Work required :: Copy out every one of the following lines word for word.

Information supplied ::
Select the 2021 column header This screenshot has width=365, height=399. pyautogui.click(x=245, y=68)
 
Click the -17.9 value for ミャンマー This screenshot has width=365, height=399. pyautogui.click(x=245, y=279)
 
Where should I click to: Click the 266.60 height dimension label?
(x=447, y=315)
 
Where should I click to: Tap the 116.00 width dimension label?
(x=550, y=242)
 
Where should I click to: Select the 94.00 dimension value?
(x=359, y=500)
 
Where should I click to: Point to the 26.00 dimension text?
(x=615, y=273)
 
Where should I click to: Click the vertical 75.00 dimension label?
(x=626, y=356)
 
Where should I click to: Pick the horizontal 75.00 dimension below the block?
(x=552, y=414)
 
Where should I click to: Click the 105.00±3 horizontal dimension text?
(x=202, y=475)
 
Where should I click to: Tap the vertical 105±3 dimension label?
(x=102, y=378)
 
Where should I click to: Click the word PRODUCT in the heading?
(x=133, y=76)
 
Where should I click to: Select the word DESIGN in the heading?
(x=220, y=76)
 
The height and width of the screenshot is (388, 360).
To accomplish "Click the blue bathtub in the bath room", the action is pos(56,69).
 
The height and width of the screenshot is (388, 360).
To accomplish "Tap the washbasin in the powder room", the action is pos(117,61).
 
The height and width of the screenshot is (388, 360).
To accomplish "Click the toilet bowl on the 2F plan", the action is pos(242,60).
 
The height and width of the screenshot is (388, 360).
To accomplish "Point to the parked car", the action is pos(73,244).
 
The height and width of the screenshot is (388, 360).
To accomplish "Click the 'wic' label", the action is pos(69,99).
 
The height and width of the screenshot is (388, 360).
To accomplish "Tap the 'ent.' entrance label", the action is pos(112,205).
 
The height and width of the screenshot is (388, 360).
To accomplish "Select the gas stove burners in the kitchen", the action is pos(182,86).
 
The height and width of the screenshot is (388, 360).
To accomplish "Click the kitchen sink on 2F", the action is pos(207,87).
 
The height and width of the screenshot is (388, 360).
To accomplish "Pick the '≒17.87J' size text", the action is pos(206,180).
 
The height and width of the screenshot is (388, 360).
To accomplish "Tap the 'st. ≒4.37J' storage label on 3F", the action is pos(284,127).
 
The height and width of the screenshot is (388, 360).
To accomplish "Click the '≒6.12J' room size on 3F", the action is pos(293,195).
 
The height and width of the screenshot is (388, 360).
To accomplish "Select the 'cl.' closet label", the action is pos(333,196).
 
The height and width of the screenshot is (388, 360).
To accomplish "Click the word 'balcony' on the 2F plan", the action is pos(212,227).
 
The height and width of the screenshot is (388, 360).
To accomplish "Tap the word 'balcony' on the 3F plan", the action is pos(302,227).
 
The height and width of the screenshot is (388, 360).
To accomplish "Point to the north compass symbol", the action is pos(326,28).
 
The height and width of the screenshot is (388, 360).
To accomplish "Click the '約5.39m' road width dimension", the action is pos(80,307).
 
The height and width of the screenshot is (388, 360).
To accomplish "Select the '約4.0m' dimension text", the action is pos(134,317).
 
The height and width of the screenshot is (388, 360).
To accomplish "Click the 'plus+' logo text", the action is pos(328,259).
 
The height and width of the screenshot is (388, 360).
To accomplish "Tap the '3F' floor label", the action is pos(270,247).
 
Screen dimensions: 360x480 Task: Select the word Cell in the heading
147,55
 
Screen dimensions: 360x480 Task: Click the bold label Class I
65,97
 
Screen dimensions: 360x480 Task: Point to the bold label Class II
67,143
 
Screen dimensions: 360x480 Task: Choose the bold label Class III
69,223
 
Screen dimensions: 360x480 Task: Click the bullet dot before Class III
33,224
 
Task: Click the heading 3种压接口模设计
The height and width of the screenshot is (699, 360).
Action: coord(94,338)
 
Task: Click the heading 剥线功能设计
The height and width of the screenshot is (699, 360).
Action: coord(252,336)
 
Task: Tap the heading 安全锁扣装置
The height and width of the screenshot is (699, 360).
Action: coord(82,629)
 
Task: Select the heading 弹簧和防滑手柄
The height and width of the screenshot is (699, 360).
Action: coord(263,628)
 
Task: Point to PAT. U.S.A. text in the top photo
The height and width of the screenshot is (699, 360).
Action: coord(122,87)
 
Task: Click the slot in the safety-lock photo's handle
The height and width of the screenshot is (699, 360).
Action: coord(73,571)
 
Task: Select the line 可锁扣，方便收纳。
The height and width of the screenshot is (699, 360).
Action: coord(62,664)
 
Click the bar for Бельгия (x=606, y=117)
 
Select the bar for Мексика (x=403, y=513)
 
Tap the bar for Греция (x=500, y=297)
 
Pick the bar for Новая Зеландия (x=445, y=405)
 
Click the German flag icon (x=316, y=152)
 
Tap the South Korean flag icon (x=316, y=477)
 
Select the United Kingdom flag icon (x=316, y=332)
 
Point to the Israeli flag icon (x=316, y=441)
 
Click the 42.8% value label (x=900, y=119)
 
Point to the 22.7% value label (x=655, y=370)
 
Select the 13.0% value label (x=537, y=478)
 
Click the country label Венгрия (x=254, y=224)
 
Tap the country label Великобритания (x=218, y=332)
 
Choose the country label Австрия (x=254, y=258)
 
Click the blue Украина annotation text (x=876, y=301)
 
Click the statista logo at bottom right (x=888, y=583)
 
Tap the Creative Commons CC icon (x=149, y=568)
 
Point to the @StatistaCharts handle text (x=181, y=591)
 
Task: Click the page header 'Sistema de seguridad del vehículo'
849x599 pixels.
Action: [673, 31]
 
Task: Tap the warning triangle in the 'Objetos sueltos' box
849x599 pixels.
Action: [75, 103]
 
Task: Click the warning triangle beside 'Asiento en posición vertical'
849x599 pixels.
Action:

Answer in full ::
Select the 2021 column header This screenshot has width=365, height=399. pyautogui.click(x=245, y=68)
 
Click the -17.9 value for ミャンマー This screenshot has width=365, height=399. pyautogui.click(x=245, y=279)
 
Where should I click to: Click the 266.60 height dimension label?
(x=447, y=315)
 
Where should I click to: Tap the 116.00 width dimension label?
(x=550, y=242)
 
Where should I click to: Select the 94.00 dimension value?
(x=359, y=500)
 
Where should I click to: Point to the 26.00 dimension text?
(x=615, y=273)
 
Where should I click to: Click the vertical 75.00 dimension label?
(x=626, y=356)
 
Where should I click to: Pick the horizontal 75.00 dimension below the block?
(x=552, y=414)
 
Where should I click to: Click the 105.00±3 horizontal dimension text?
(x=202, y=475)
 
Where should I click to: Tap the vertical 105±3 dimension label?
(x=102, y=378)
 
Where should I click to: Click the word PRODUCT in the heading?
(x=133, y=76)
 
Where should I click to: Select the word DESIGN in the heading?
(x=220, y=76)
 
The height and width of the screenshot is (388, 360).
To accomplish "Click the blue bathtub in the bath room", the action is pos(56,69).
 
The height and width of the screenshot is (388, 360).
To accomplish "Tap the washbasin in the powder room", the action is pos(117,61).
 
The height and width of the screenshot is (388, 360).
To accomplish "Click the toilet bowl on the 2F plan", the action is pos(242,60).
 
The height and width of the screenshot is (388, 360).
To accomplish "Point to the parked car", the action is pos(73,244).
 
The height and width of the screenshot is (388, 360).
To accomplish "Click the 'wic' label", the action is pos(69,99).
 
The height and width of the screenshot is (388, 360).
To accomplish "Tap the 'ent.' entrance label", the action is pos(112,205).
 
The height and width of the screenshot is (388, 360).
To accomplish "Select the gas stove burners in the kitchen", the action is pos(182,86).
 
The height and width of the screenshot is (388, 360).
To accomplish "Click the kitchen sink on 2F", the action is pos(207,87).
 
The height and width of the screenshot is (388, 360).
To accomplish "Pick the '≒17.87J' size text", the action is pos(206,180).
 
The height and width of the screenshot is (388, 360).
To accomplish "Tap the 'st. ≒4.37J' storage label on 3F", the action is pos(284,127).
 
The height and width of the screenshot is (388, 360).
To accomplish "Click the '≒6.12J' room size on 3F", the action is pos(293,195).
 
The height and width of the screenshot is (388, 360).
To accomplish "Select the 'cl.' closet label", the action is pos(333,196).
 
The height and width of the screenshot is (388, 360).
To accomplish "Click the word 'balcony' on the 2F plan", the action is pos(212,227).
 
The height and width of the screenshot is (388, 360).
To accomplish "Tap the word 'balcony' on the 3F plan", the action is pos(302,227).
 
The height and width of the screenshot is (388, 360).
To accomplish "Point to the north compass symbol", the action is pos(326,28).
 
The height and width of the screenshot is (388, 360).
To accomplish "Click the '約5.39m' road width dimension", the action is pos(80,307).
 
The height and width of the screenshot is (388, 360).
To accomplish "Select the '約4.0m' dimension text", the action is pos(134,317).
 
The height and width of the screenshot is (388, 360).
To accomplish "Click the 'plus+' logo text", the action is pos(328,259).
 
The height and width of the screenshot is (388, 360).
To accomplish "Tap the '3F' floor label", the action is pos(270,247).
 
Screen dimensions: 360x480 Task: Select the word Cell in the heading
147,55
 
Screen dimensions: 360x480 Task: Click the bold label Class I
65,97
 
Screen dimensions: 360x480 Task: Point to the bold label Class II
67,143
 
Screen dimensions: 360x480 Task: Choose the bold label Class III
69,223
 
Screen dimensions: 360x480 Task: Click the bullet dot before Class III
33,224
 
Task: Click the heading 3种压接口模设计
The height and width of the screenshot is (699, 360).
Action: coord(94,338)
 
Task: Click the heading 剥线功能设计
The height and width of the screenshot is (699, 360).
Action: coord(252,336)
 
Task: Tap the heading 安全锁扣装置
The height and width of the screenshot is (699, 360).
Action: coord(82,629)
 
Task: Select the heading 弹簧和防滑手柄
The height and width of the screenshot is (699, 360).
Action: coord(263,628)
 
Task: Point to PAT. U.S.A. text in the top photo
The height and width of the screenshot is (699, 360).
Action: coord(122,87)
 
Task: Click the slot in the safety-lock photo's handle
The height and width of the screenshot is (699, 360).
Action: coord(73,571)
 
Task: Select the line 可锁扣，方便收纳。
The height and width of the screenshot is (699, 360).
Action: coord(62,664)
 
Click the bar for Бельгия (x=606, y=117)
 
Select the bar for Мексика (x=403, y=513)
 
Tap the bar for Греция (x=500, y=297)
 
Pick the bar for Новая Зеландия (x=445, y=405)
 
Click the German flag icon (x=316, y=152)
 
Tap the South Korean flag icon (x=316, y=477)
 
Select the United Kingdom flag icon (x=316, y=332)
 
Point to the Israeli flag icon (x=316, y=441)
 
Click the 42.8% value label (x=900, y=119)
 
Point to the 22.7% value label (x=655, y=370)
 
Select the 13.0% value label (x=537, y=478)
 
Click the country label Венгрия (x=254, y=224)
 
Tap the country label Великобритания (x=218, y=332)
 
Choose the country label Австрия (x=254, y=258)
 
Click the blue Украина annotation text (x=876, y=301)
 
Click the statista logo at bottom right (x=888, y=583)
 
Tap the Creative Commons CC icon (x=149, y=568)
 
Point to the @StatistaCharts handle text (x=181, y=591)
 
Task: Click the page header 'Sistema de seguridad del vehículo'
849x599 pixels.
Action: [673, 31]
 
Task: Tap the warning triangle in the 'Objetos sueltos' box
849x599 pixels.
Action: [75, 103]
 
Task: Click the warning triangle beside 'Asiento en posición vertical'
849x599 pixels.
Action:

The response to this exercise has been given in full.